Active Vaccination Against IL-5 Bypasses Immunological Tolerance and Ameliorates Experimental Asthma

Current therapeutic approaches to asthma have had limited impact on the clinical management and resolution of this disorder. By using a novel vaccine strategy targeting the inflammatory cytokine IL-5, we have ameliorated hallmark features of asthma in mouse models. Delivery of a DNA vaccine encoding murine IL-5 modified to contain a promiscuous foreign Th epitope bypasses B cell tolerance to IL-5 and induces neutralizing polyclonal anti-IL-5 Abs. Active vaccination against IL-5 reduces airways inflammation and prevents the development of eosinophilia, both hallmark features of asthma in animal models and humans.

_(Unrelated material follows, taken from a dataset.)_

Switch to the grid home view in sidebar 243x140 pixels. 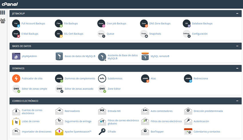tap(3, 13)

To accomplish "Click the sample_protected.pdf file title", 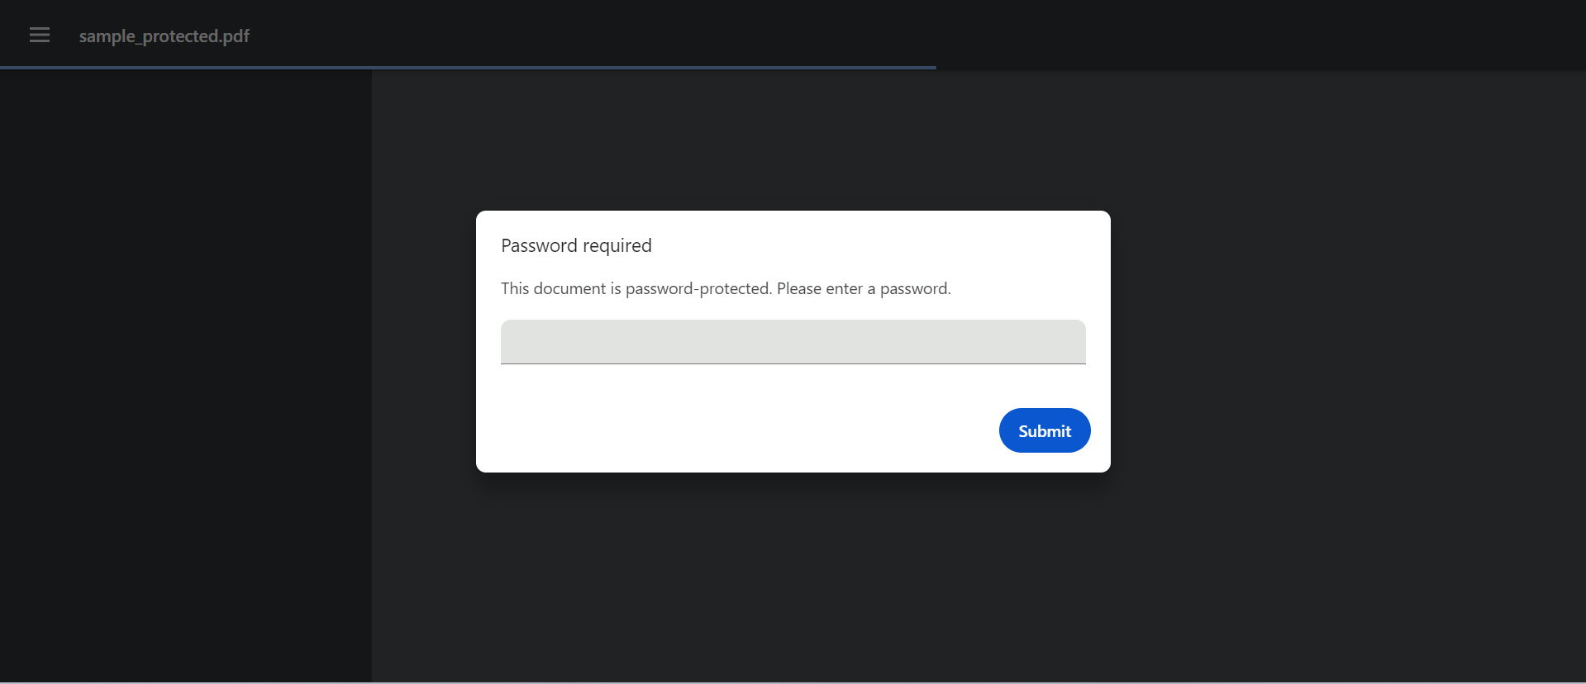I will 164,36.
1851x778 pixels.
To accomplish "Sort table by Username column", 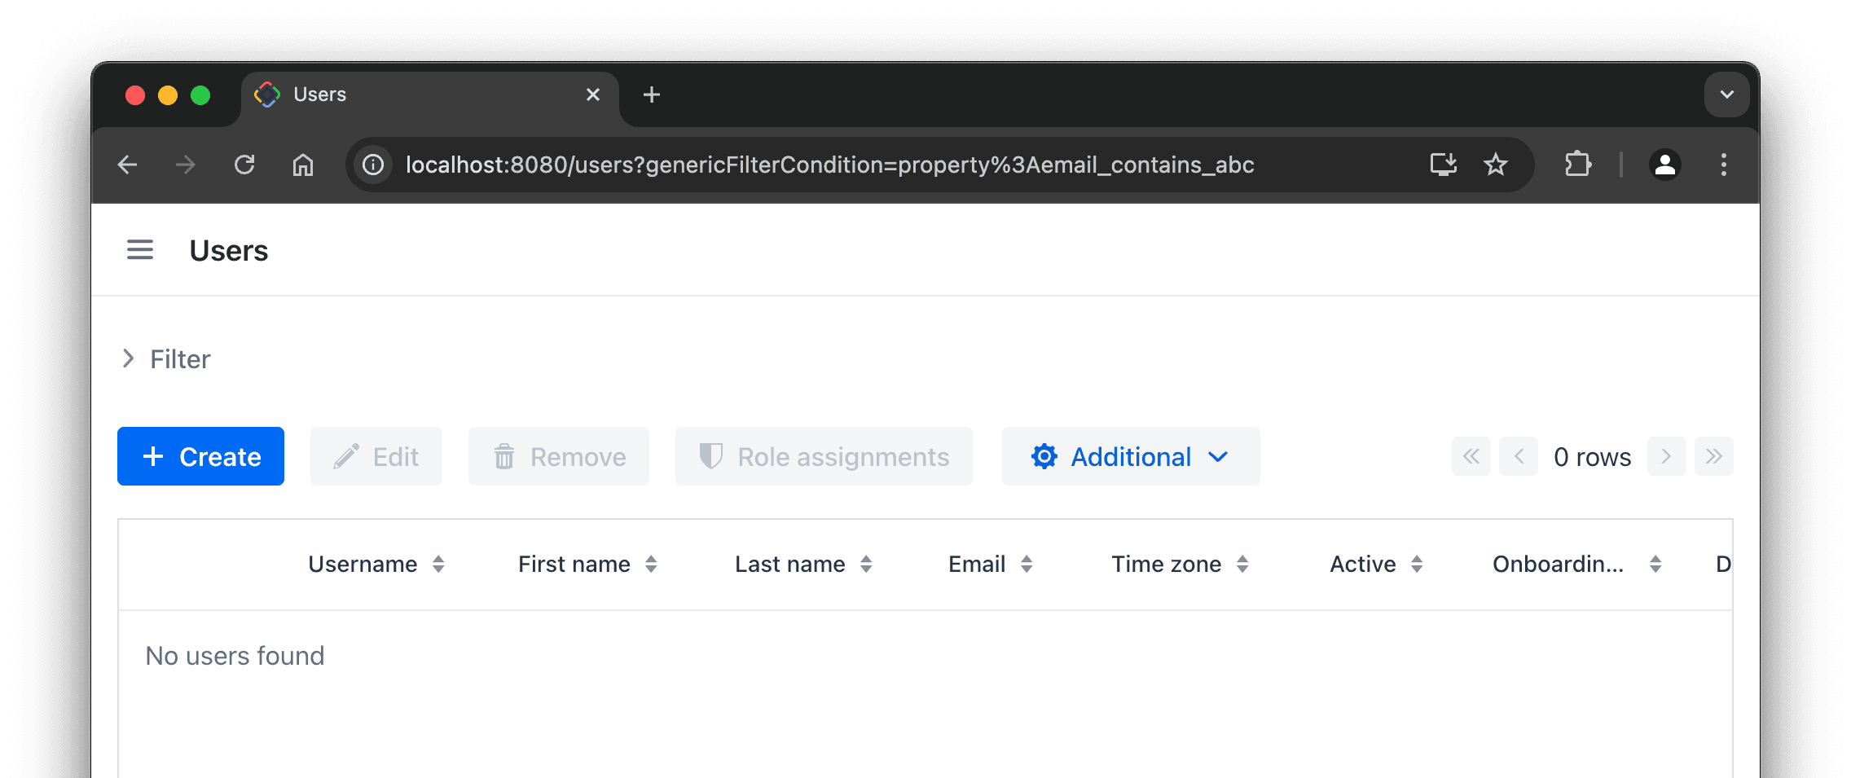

The reduced numbers of inflammatory T cells and eosinophils in the lung also result in a marked reduction of Th2 cytokine levels. Th-modified IL-5 DNA vaccination reduces the expression of IL-5 and IL-4 by approximately 50% in the airways of allergen-challenged mice. Most importantly, Th-modified IL-5 DNA vaccination restores normal bronchial hyperresponsiveness to beta-methacholine. Active vaccination against IL-5 reduces key pathological events associated with asthma, such as Th2 cytokine production, airways inflammation, and hyperresponsiveness, and thus represents a novel therapeutic approach for the treatment of asthma and other allergic conditions.